Klisyri should be applied thinly to the affected field on the face or scalp (maximum treatment area, 25cm2) once daily. Unlike other topical treatments for actinic keratosis marketed in the UK, which require application for between three weeks and 12 weeks, Klisyri application should be continued for a single treatment cycle of five days.
The therapeutic effect of Klisyri should be assessed approximately eight weeks after start of treatment. If complete clearance of the treated area has not been achieved by this time treatment should be re-evaluated and management reconsidered.

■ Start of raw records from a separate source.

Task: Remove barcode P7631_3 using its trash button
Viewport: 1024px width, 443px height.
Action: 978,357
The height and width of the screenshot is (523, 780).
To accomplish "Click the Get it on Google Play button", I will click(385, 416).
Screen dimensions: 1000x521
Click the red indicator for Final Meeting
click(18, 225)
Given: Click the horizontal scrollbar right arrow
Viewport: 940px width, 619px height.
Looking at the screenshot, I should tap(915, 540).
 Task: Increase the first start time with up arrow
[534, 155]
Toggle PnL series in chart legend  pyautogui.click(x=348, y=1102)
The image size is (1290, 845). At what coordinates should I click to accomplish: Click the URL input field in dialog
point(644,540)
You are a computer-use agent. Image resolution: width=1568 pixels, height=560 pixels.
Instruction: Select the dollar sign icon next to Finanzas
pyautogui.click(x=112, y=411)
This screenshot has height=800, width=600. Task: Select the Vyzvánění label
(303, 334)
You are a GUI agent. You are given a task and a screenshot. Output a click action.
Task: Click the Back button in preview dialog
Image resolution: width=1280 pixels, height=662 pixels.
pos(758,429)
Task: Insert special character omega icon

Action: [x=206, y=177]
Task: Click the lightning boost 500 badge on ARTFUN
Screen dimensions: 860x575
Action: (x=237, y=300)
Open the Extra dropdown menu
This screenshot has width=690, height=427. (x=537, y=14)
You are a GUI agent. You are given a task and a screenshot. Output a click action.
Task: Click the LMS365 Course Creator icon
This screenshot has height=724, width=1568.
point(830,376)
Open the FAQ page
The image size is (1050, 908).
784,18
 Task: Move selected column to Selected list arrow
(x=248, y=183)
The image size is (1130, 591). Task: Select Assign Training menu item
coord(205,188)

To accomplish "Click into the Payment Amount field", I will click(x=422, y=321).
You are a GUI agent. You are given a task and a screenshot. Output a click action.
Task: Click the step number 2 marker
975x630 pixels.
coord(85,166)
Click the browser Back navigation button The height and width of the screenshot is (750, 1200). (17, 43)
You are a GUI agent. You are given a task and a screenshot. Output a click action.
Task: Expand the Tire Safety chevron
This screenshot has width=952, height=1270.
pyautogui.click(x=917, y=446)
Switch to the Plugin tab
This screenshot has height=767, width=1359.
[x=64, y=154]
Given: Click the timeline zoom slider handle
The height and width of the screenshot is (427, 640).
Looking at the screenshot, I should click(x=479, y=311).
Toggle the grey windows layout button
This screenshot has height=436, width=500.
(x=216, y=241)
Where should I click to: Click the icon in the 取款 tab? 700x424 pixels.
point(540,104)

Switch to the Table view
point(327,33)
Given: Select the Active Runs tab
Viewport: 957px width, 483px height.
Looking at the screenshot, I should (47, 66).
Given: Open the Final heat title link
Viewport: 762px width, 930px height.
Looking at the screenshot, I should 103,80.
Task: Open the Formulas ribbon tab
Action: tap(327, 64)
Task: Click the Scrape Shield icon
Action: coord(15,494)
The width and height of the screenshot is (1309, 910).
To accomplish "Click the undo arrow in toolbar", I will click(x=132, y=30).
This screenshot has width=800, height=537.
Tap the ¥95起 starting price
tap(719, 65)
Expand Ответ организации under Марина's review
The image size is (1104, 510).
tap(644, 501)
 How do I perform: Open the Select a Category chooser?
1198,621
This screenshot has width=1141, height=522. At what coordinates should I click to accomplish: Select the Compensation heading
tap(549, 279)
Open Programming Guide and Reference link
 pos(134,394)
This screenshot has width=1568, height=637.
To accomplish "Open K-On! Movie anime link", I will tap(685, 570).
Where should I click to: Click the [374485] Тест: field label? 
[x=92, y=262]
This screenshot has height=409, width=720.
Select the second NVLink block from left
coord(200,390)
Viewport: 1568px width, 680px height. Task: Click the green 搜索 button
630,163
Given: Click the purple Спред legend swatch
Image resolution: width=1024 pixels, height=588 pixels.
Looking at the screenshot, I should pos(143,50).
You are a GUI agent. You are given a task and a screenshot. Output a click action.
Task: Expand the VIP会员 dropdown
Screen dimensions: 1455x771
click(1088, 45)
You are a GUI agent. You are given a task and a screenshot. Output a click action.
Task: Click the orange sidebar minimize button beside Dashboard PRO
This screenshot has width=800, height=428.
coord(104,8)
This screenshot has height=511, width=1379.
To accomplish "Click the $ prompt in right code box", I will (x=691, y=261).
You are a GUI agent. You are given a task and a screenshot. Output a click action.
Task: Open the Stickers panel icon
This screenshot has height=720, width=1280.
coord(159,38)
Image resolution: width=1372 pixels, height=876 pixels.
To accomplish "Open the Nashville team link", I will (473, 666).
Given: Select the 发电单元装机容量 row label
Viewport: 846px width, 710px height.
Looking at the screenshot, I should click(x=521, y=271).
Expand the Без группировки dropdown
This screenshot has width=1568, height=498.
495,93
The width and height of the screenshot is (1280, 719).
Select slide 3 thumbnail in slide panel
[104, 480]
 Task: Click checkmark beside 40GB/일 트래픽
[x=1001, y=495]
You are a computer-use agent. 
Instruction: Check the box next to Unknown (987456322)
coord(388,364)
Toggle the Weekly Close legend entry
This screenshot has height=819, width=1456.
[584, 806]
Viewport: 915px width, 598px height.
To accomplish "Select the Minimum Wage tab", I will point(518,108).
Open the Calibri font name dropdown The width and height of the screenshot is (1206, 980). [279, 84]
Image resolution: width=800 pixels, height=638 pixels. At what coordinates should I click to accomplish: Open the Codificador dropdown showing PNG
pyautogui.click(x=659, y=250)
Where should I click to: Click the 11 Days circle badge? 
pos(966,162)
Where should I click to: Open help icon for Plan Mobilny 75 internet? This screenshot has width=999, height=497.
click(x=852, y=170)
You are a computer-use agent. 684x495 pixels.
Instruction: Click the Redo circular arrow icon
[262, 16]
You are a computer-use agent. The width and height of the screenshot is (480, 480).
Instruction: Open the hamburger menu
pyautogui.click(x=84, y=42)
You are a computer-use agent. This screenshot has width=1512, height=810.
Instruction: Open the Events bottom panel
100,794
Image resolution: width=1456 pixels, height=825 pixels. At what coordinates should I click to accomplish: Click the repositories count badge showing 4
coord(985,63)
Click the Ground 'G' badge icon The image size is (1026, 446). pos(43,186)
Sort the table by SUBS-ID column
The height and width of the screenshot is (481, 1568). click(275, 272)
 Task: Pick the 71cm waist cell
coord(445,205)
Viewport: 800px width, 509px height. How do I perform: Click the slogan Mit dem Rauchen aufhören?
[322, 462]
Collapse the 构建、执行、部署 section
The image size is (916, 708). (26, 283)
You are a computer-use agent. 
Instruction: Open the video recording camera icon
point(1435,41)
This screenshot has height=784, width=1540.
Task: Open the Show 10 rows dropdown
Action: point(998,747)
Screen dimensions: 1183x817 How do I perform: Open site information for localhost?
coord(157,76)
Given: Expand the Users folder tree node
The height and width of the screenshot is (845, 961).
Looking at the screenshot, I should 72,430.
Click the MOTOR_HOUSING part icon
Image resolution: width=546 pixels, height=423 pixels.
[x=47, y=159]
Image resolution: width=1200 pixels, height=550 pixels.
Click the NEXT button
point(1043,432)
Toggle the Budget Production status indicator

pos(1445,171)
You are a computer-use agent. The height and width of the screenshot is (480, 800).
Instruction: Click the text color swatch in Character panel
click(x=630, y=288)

Efficacy and safety of tirbanibulin were assessed in two pivotal phase III studies involving patients with four to eight clinically typical, visible, discrete, non-hyperkeratotic, non-hypertrophic, actinic keratosis lesions within a contiguous 25cm2 treatment field on the face or scalp who were randomised to receive treatment with tirbanibulin (n=353) or vehicle (n=349) for five consecutive days.
Pooled data from the two studies showed significantly higher rates of complete and partial clearance of actinic keratosis lesions at day 57 in the tirbanibulin group compared with the vehicle group (49% vs 9% and 72% vs 18%, respectively [p<0.0001]). Efficacy was lower in scalp lesions than in facial lesions but was still significant.
The most commonly reported adverse effects of tirbanibulin were local skin reactions of mild to moderate severity, including erythema, exfoliation, crusting, swelling, ulceration, pustulation, pruritus and pain. Overall, these reactions peaked eight days after start of treatment, typically resolving within two to three weeks after completion of therapy.